Not until the mid-1980s did computer networks start to appear more in small to large businesses. This was due to the powers that be; they created the TCP/IP network suite and allowed the rest of world to transmit information throughout their business, making them more efficient at getting information into the hands of the people that need it, in a way that was quick and required little effort.

Let me explain that last line – required little effort: you could simply share a file, folder, or drive on your network and people could navigate to it and access that information without leaving the comfort of their desk.

So, networks came to the rescue; using a cabling system, internetworking devices, and protocols, we could do the same work at lightning speed.

The following topics will be covered in the following chapter:

• Internetworking devices
• Network topologies
• The OSI model

With all that said, let's begin by talking about internetworking devices and the role they play on the network.

This is the most intelligent device that exists on the network. It handles all the traffic in your network and sends it to the proper destination. Routers have an Internetworking Operating System (IOS) that allows the router to have a set of features that will allow you to configure it for the specifications needed on your network to get that data across:

Routers have the following components you need to be aware of, not only for your certification, but for real-world applications: ROM, RAM, NVRAM, and Flash—each of these components serves a unique purpose.

For now, you need to know that routers create multiple collision domains and multiple broadcast domains, and they work on layer three, or the network layer, of the OSI model. Don't fret; we will be getting to that shortly.

Switches come in different flavors, meaning they could have different functionalities depending on the IOS that they had and the needs of your network. For certification purposes, layer-two switches will be the focus of our studies, but we will briefly cover some layer-three switching features:

The main purpose of a switch on a network is functionality. The switch is where all your devices will be connected for them to communicate with each other, but the switch offers a lot of features we can use to our advantage, in making our network more efficient. The following bullet points concern some of those features:

• VLANs
• Switchport security
• Spanning Tree Protocol
• EtherChannel

And there is much more, depending on the IOS you have. The switch also has the same components as the router, but it maintains a VLAN database file that you need to be aware of. Once again, all of these features and their details will be revealed later in the book.

Bridges are like switches, but they are much more limited, with fewer ports, are software-based instead of hardware-based, and offer fewer features:

Bridges operates at layer two and their main function on the network is to segment the network. They also create multiple collision domains and broadcast domains.

Hubs are not used on a network in today's IT world. Hubs are unintelligent devices. They are a layer one device; their main function is to act like a multiport repeater. It will create one collision domain and one broadcast domain, which is a very bad thing, especially in an Ethernet network. But this will be explained in detail later.

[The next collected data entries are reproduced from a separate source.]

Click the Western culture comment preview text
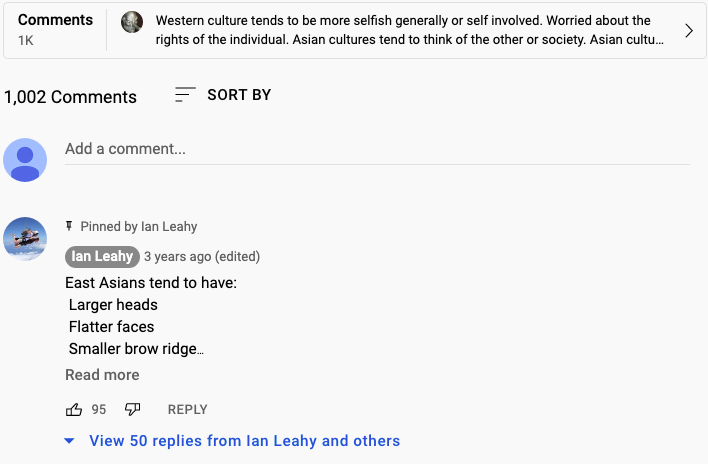This screenshot has height=464, width=708. [x=408, y=30]

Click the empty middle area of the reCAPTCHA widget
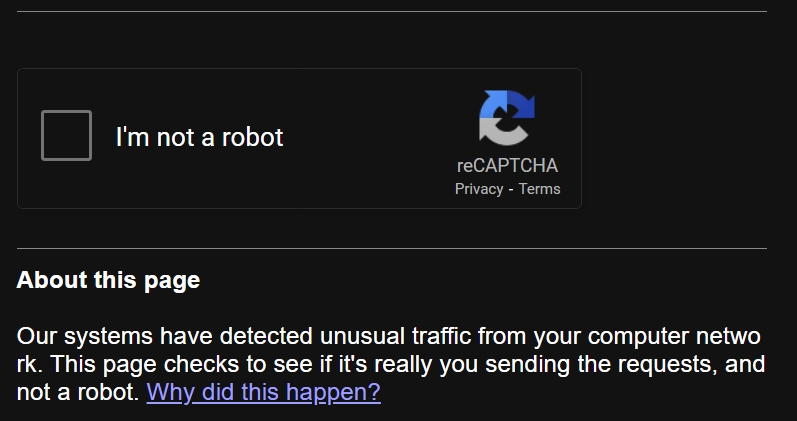(x=371, y=138)
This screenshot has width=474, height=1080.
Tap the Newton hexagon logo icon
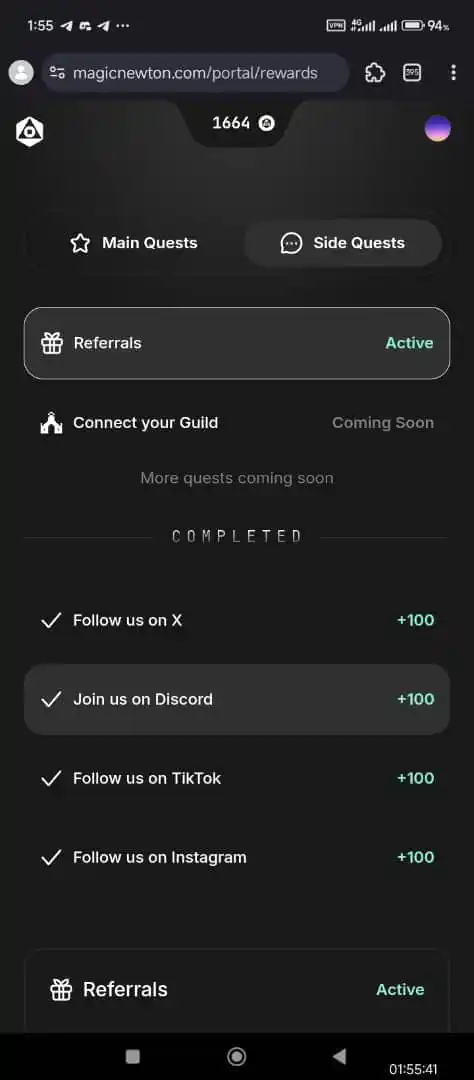coord(30,131)
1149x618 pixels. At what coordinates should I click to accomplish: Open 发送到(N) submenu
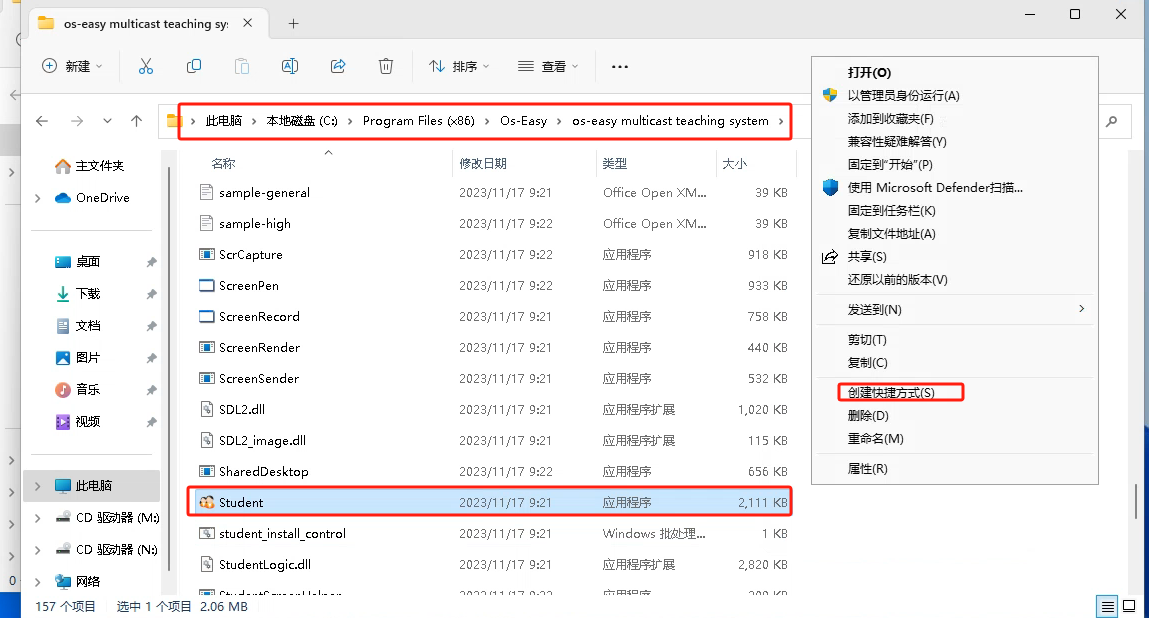click(874, 310)

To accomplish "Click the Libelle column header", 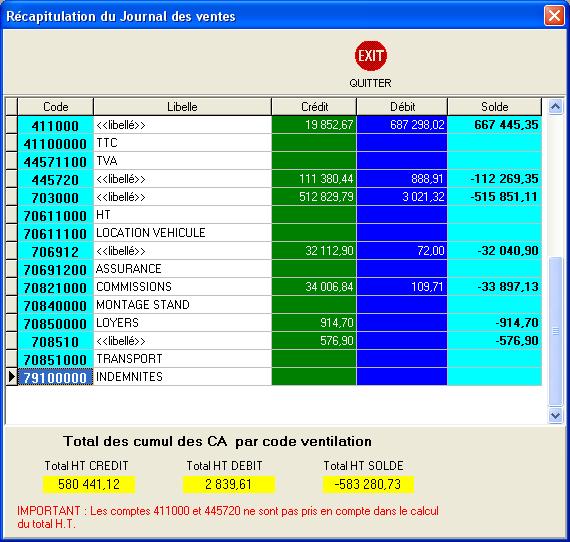I will pos(182,107).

Just remember not to use hubs in your network, because they will slow it down.

I know what you are saying, Cabling is not an internetworking device, but know that when building, repairing, or enhancing a network, the type of network cabling used is very important. The following diagram shows the typical CAT5e cabling used to connect end devices to internetworking devices to allow them to communicate. We will discuss cabling more in depth later, but for now just keep it in the back of your mind:

Alright, now that you have been introduced to the internetworking devices, let's talk about topologies. First, let's define what a topology is. There are two types of topologies: you have the physical topology, which is how the network is physically connected. The other is the logical topology, which is how the path of the data flows. It depends on several factors, such as routing protocols, internetworking devices used, and the bandwidth configured on the interfaces of those internetworking devices.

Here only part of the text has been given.